Former Pentagon comptroller Robert Hale, however, warned that with several major weapons purchases going to full production next decade, the United States would still face big challenges to fund the systems it wants.
"We're going to have to have overall debate over priorities," he told Reuters.
TOO BIG?
Arms control groups say nuclear overhaul plans simply need to be trimmed.
Kimball's Arms Control Association released a study last week titled "The Unaffordable Arsenal" detailing cost-cutting steps, many recommended by government oversight panels.
The Congressional Budget Office, for example, has said Washington could save about $40 billion over 30 years by delaying the new submarine program by three years and buying only eight instead of the planned 12.
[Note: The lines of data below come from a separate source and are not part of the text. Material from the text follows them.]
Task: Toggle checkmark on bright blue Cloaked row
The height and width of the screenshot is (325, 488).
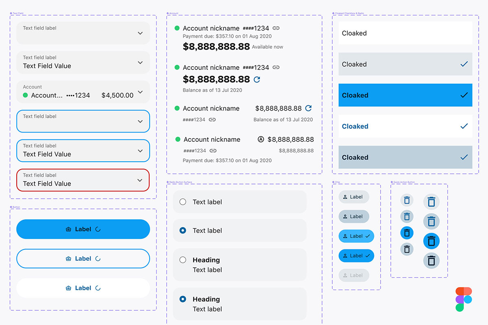Action: tap(464, 95)
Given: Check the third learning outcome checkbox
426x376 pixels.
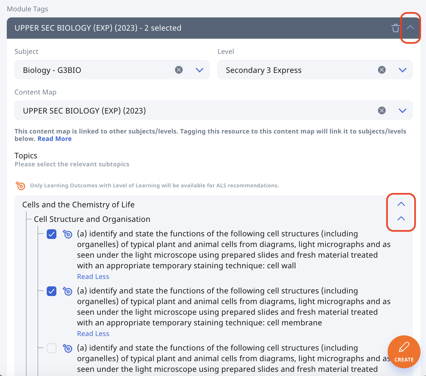Looking at the screenshot, I should (52, 348).
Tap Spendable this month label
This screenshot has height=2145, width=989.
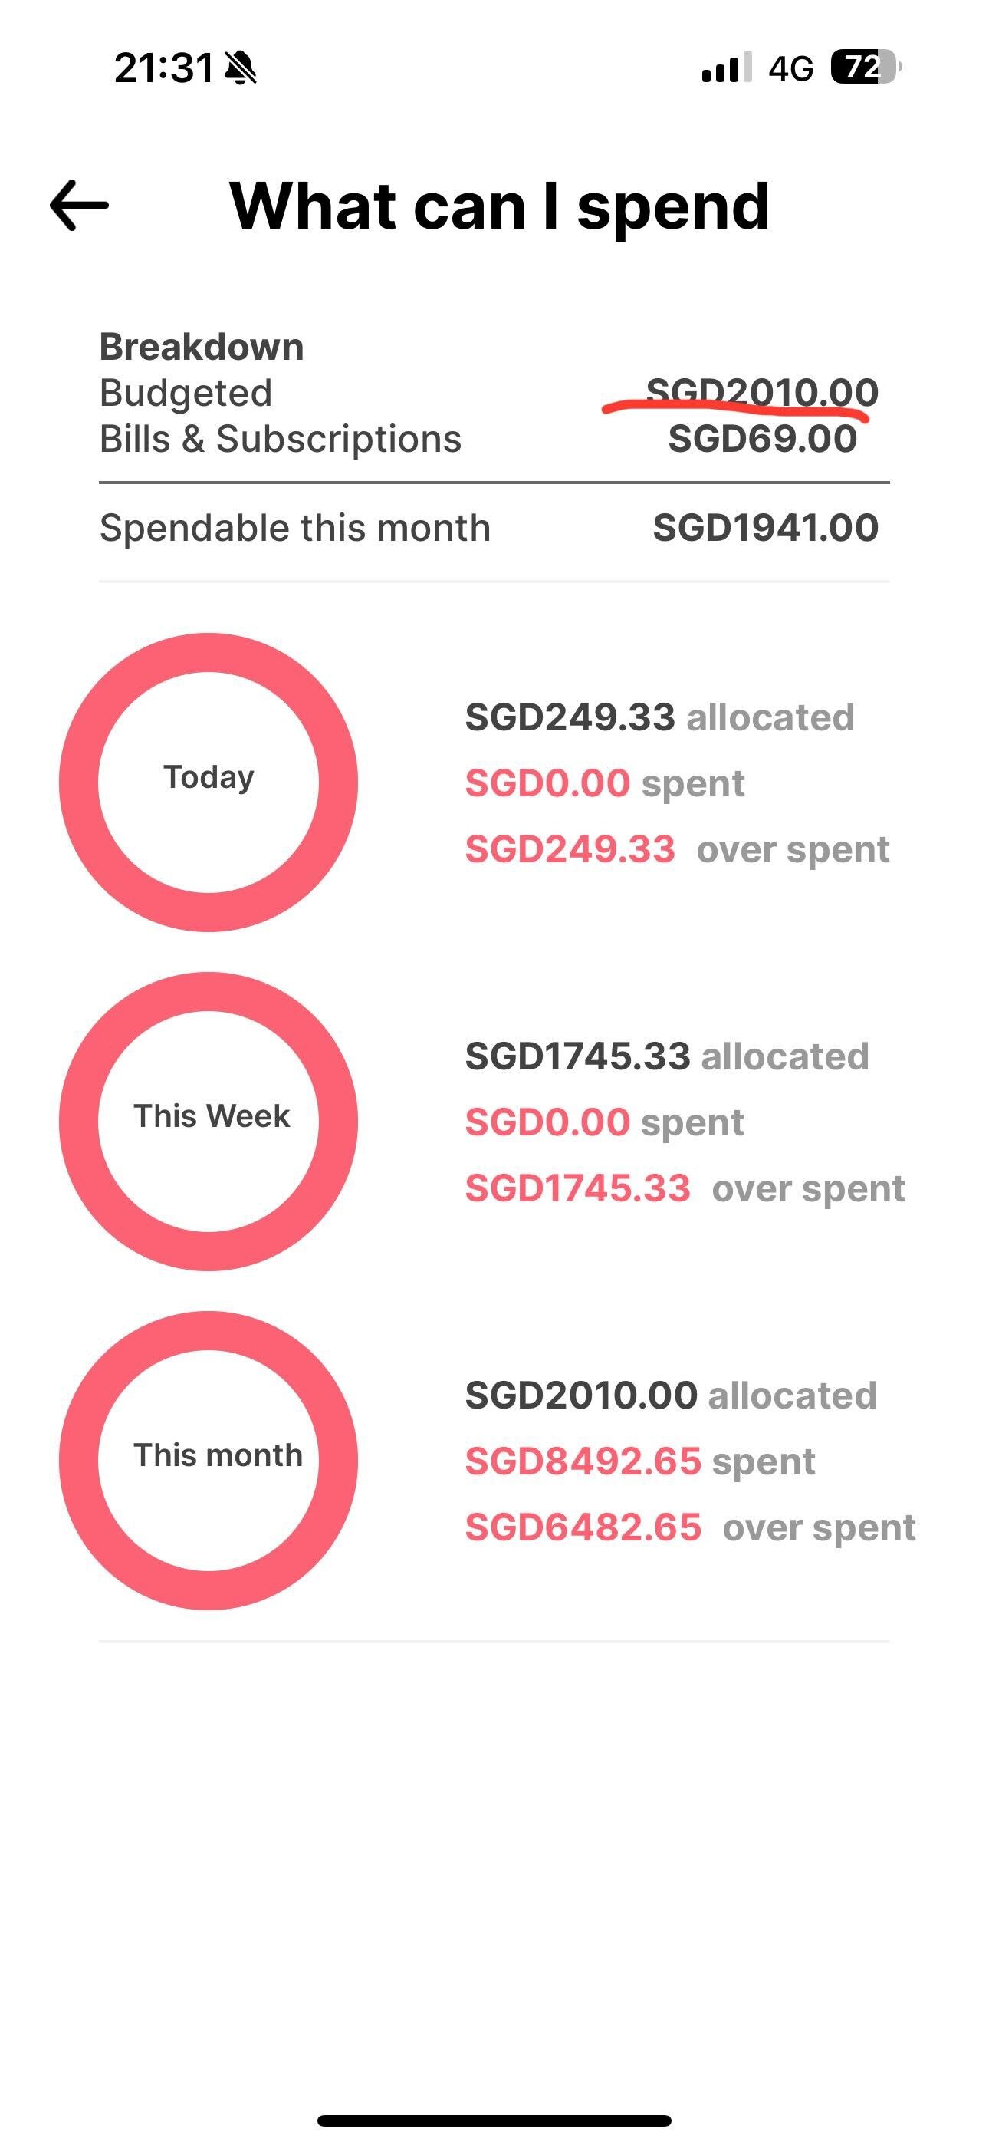(x=295, y=528)
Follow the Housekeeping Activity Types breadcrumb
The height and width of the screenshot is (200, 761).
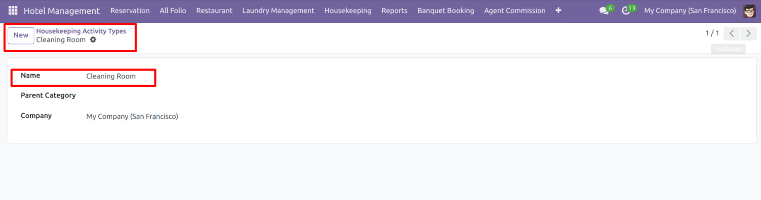[x=81, y=31]
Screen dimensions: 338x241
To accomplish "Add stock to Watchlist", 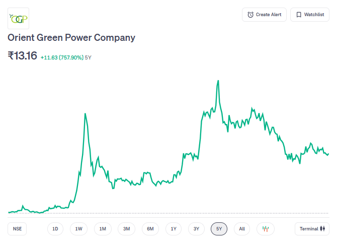I will tap(309, 15).
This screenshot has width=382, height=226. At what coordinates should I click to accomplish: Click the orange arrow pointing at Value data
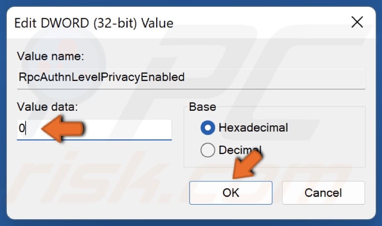(x=62, y=128)
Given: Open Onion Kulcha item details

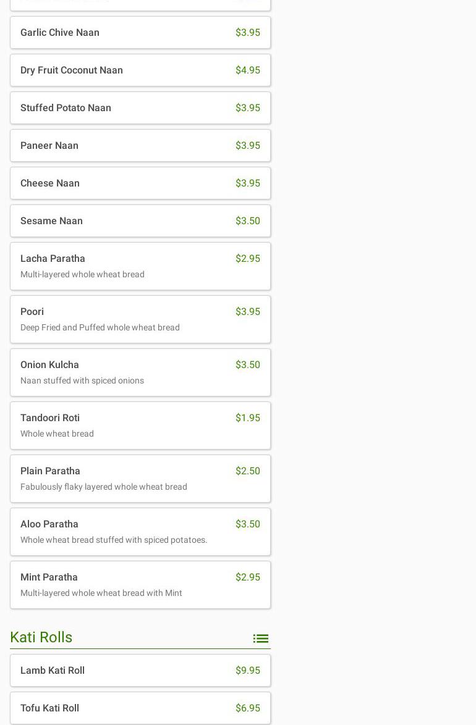Looking at the screenshot, I should [x=140, y=372].
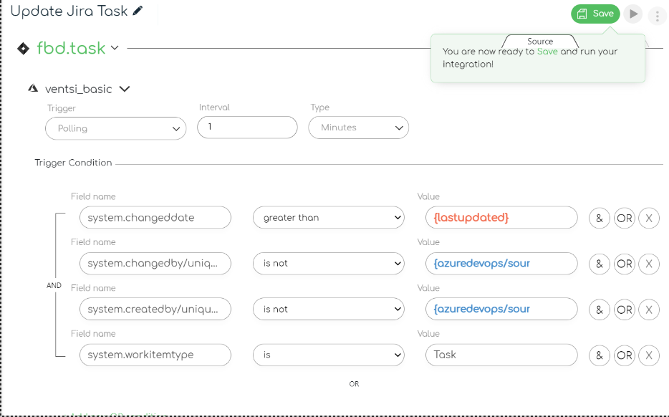669x417 pixels.
Task: Open the three-dot options menu
Action: [657, 14]
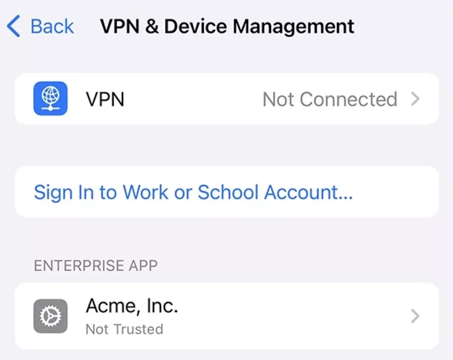The height and width of the screenshot is (360, 453).
Task: Click the gray Acme, Inc. gear icon
Action: pyautogui.click(x=50, y=316)
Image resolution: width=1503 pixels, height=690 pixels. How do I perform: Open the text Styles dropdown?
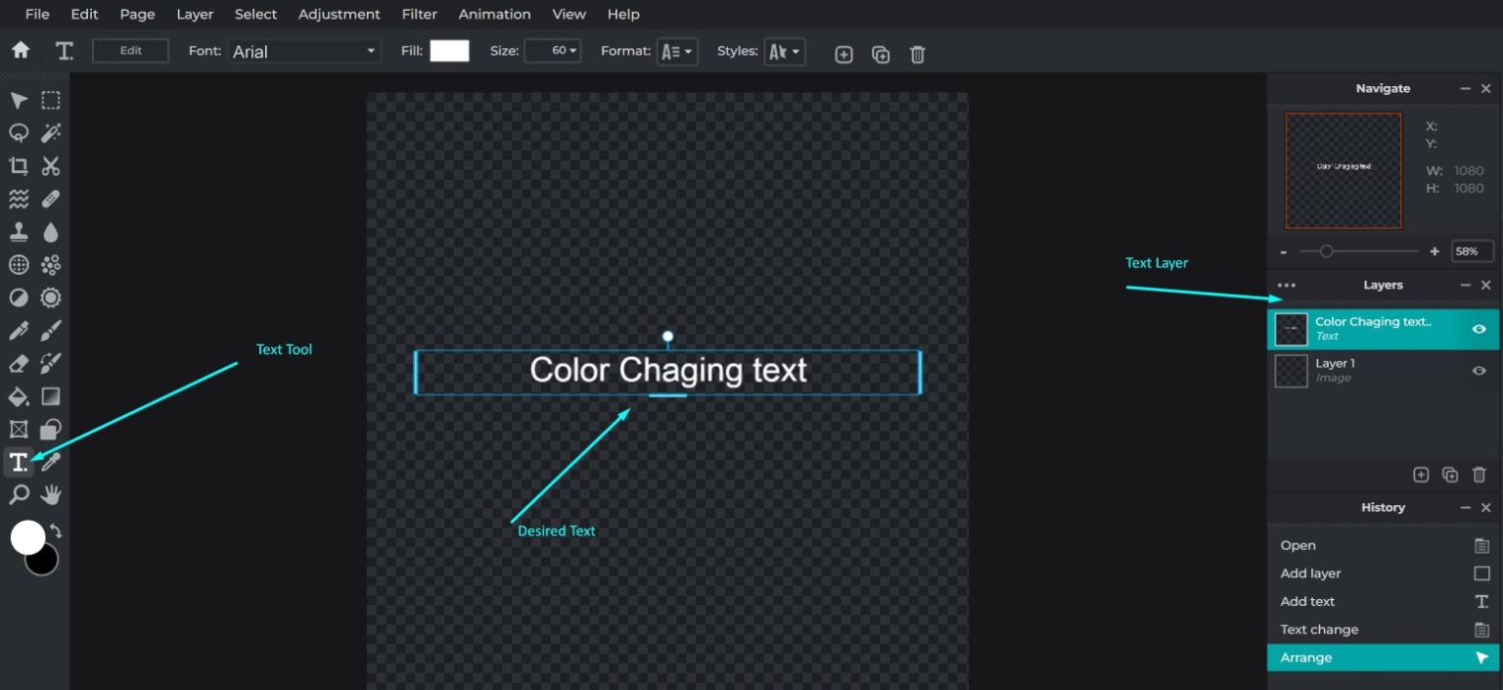785,51
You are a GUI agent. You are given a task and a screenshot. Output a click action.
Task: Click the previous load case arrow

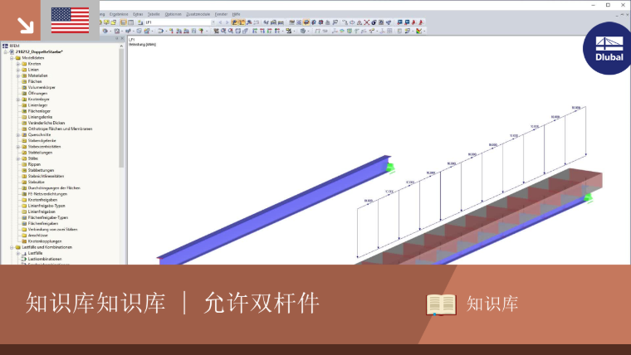point(220,22)
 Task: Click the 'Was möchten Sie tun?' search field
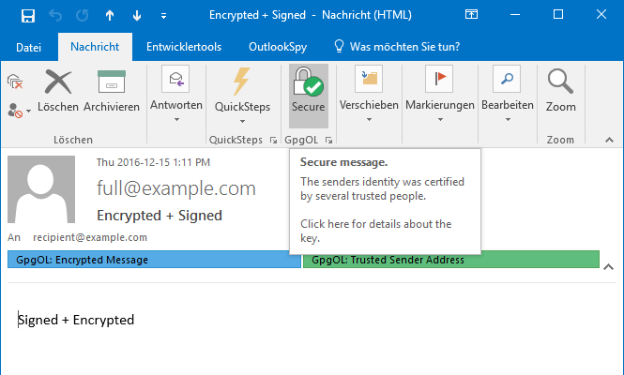point(402,46)
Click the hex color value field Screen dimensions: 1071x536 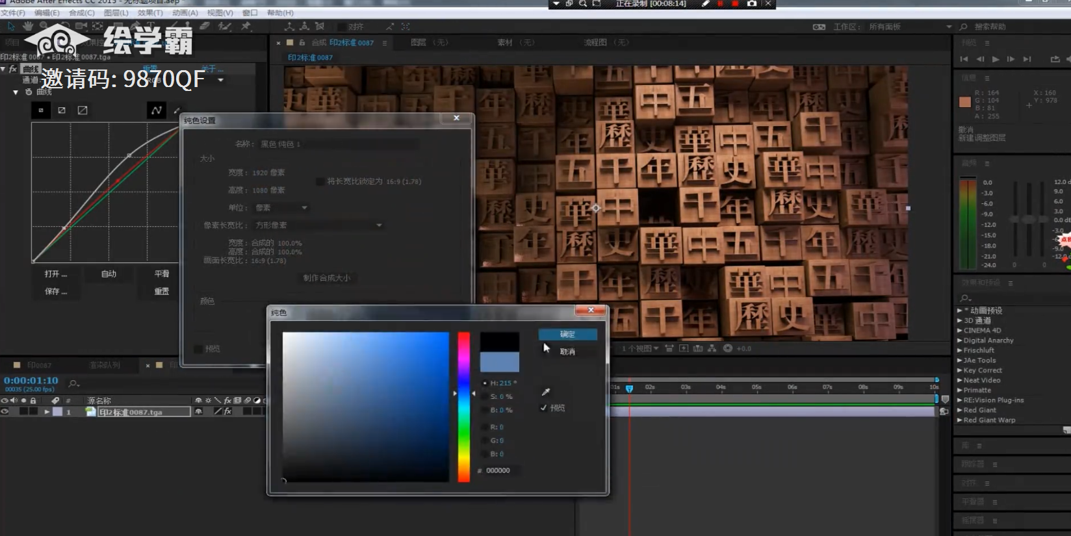(x=498, y=470)
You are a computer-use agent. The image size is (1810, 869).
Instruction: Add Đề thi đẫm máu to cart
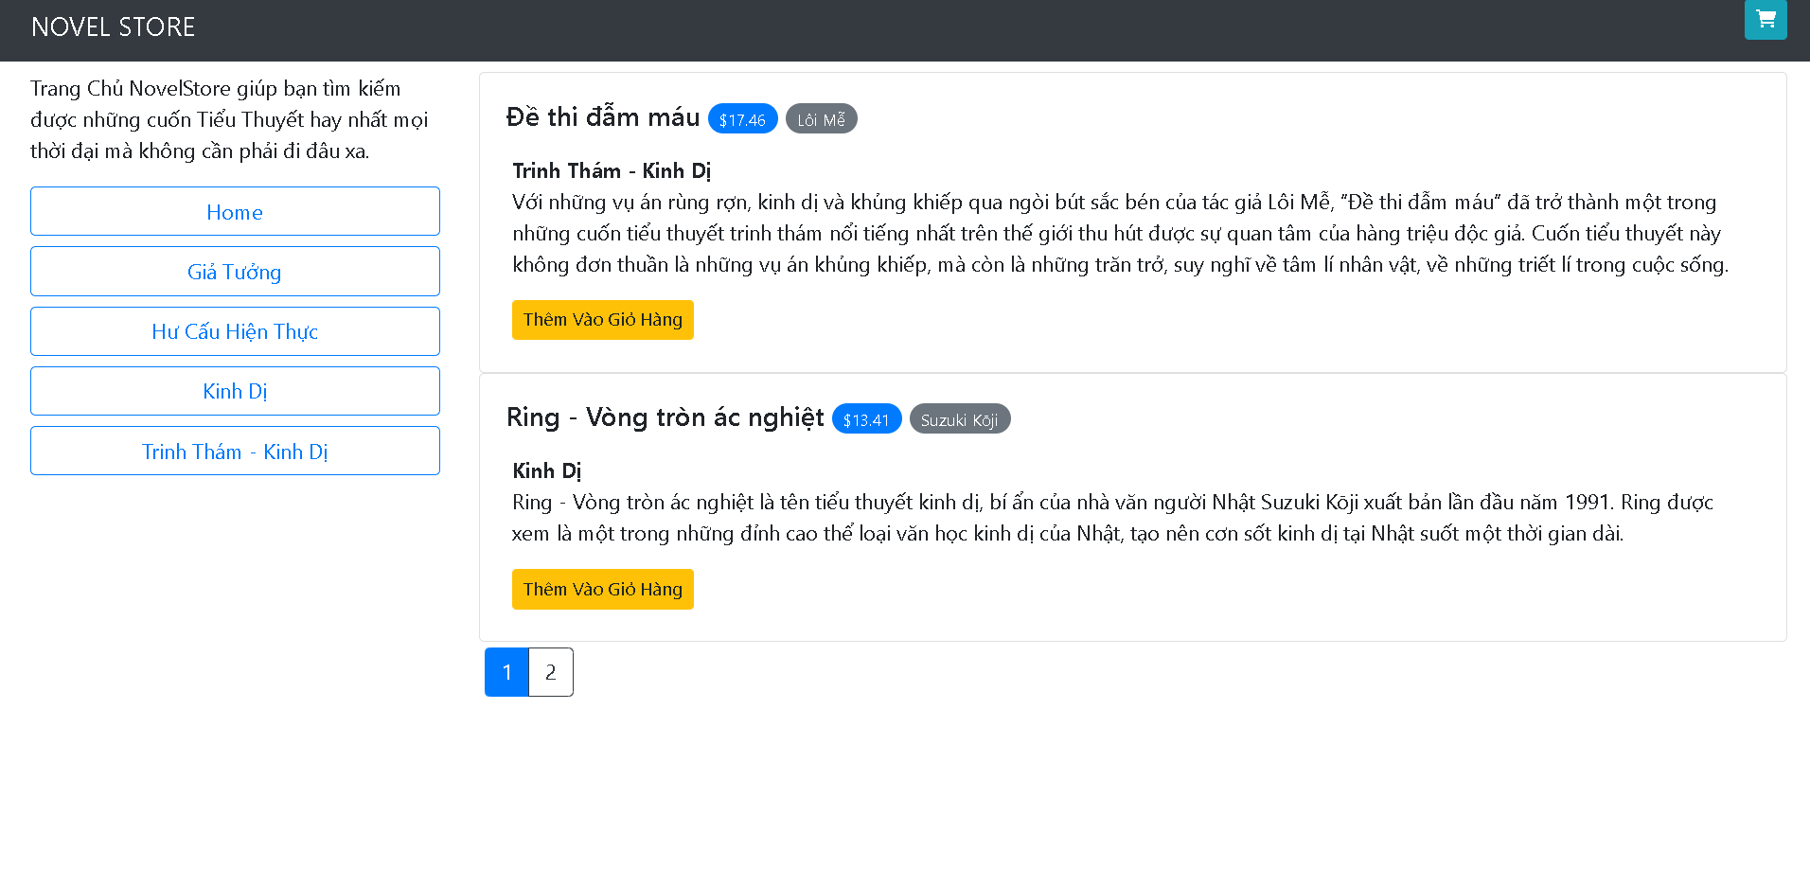(602, 319)
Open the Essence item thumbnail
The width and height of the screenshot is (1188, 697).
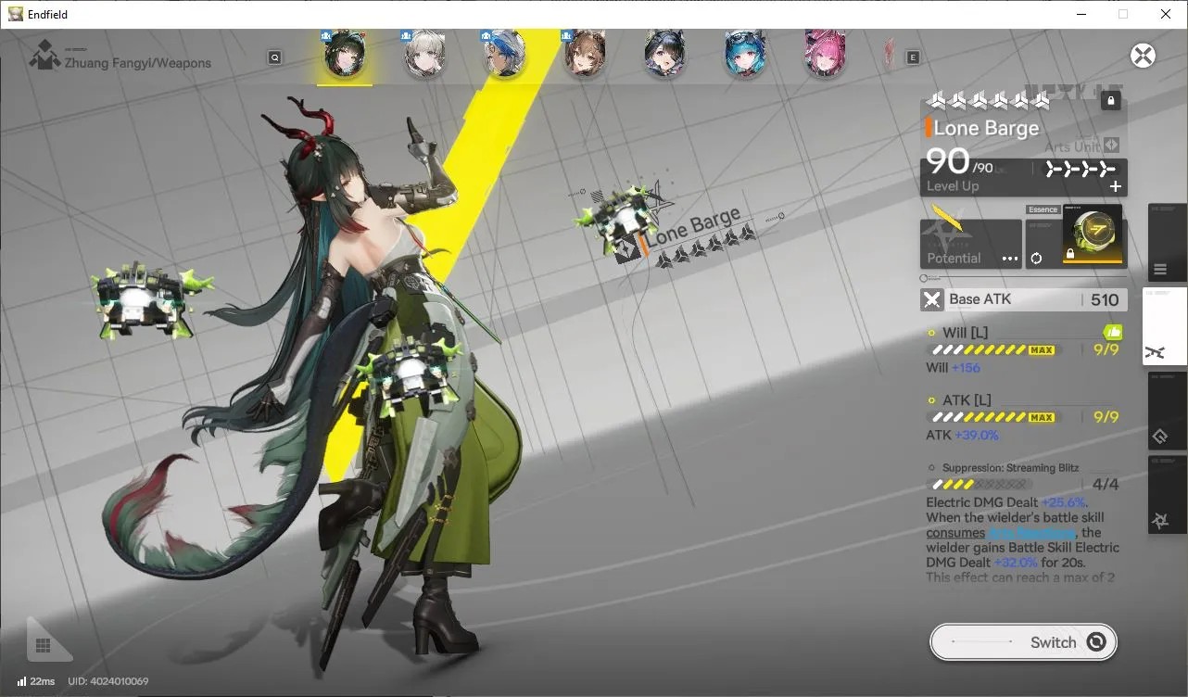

Deferring the long-range bomber program until after 2023 could cut $32 billion in new spending over the decade, freeing up money for other priorities, like the F-35 Joint Strike Fighter and new KC-46A refueling tankers, the CBO said.
All in all, savings could reach some $70 billion over the next 10 years, according to the "Unaffordable Arsenal" report. That would be 20 percent less than the $355 billion spending the CBO has projected for the decade based on Pentagon plans.
Jon Wolfsthal, a former director of non-proliferation for Obama's National Security Council, said the administration needed to force the tradeoffs and compromises needed to put the nuclear arsenal overhaul on a more financially realistic path.
"Right now the services are saying these are all priorities, we have to have them all, we have to have them on these timelines ... because they've been given orders that say they must maintain a certain level of nuclear capability," he said.
With its interagency review, the National Security Council may be moving toward some sort of solution.
Assistant Secretary of Defense Andy Weber, the head of nuclear, chemical and biological defense programs, said some compromises, such as eliminating duplicate systems, should make it possible to maintain a nuclear triad over the long term.
For example, the government is investing heavily in the B61-12 gravity bomb as a refurbished weapon for the long-range bomber, so perhaps an air-launched cruise missile replacement will not be necessary, Weber told reporters last month.
"These are the kinds of questions that I think we're examining."